## Text passage
········

TAVARES — Like a fortune-teller poring over leaves in a tea cup, Sandi Hanlon-Breuer studies the worms and insect larvae living in the bottom of lakes to see the future.
The Lake County Water Authority biologist has a giant collection of creepy-crawlers she has culled from the bottom of two of Central Florida’s biggest lake systems, the Clermont and Harris chains, during the past year.
They tell her what has been going on in the lakes and offer clues about whether they should continue to stay healthy. It’s all part of a biological checkup of the two chains — the latest weapon the environmental scientists can use to protect water quality.
If the lake is healthy and has good water quality, the samples will have relatively few bugs to pick through. But the healthy lakes usually have a wide diversity of species — often including larvae of mayflies, caddisflies and dragonflies in addition to snails, crayfish, leeches and other species.

········

## Dataset content

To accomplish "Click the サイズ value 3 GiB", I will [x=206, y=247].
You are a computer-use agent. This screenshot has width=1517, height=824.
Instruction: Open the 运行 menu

········

## Assigned task 1
Answer these questions using the article on lake bug sampling:
(a) For which agency does Sandi Hanlon-Breuer work as a biologist?
(b) From which two lake systems has she gathered her samples?
(c) Which three kinds of insect larvae does the article list as often found in healthy lakes?
## Assigned task 2
Extend the article on lake bug sampling with a few more paragraphs that pick up right after its final sentence.
The material has no connection to the article on lake bug sampling.

## Exercise answer 1
(a) The Lake County Water Authority
(b) The Clermont and Harris chains
(c) Mayflies, caddisflies and dragonflies

## Exercise answer 2
Lakes with poor water quality tend to be home mostly to aquatic worms and midge larvae and have little diversity.
It’s not a job for the squeamish.
Most of the bugs are dead by the time she gets around to studying them, but a few are still moving.
“You get some that are still crawling around, and that’s a problem,” said Hanlon-Breuer, who has a master’s degree in lake science. “This isn’t anything I learned in college.”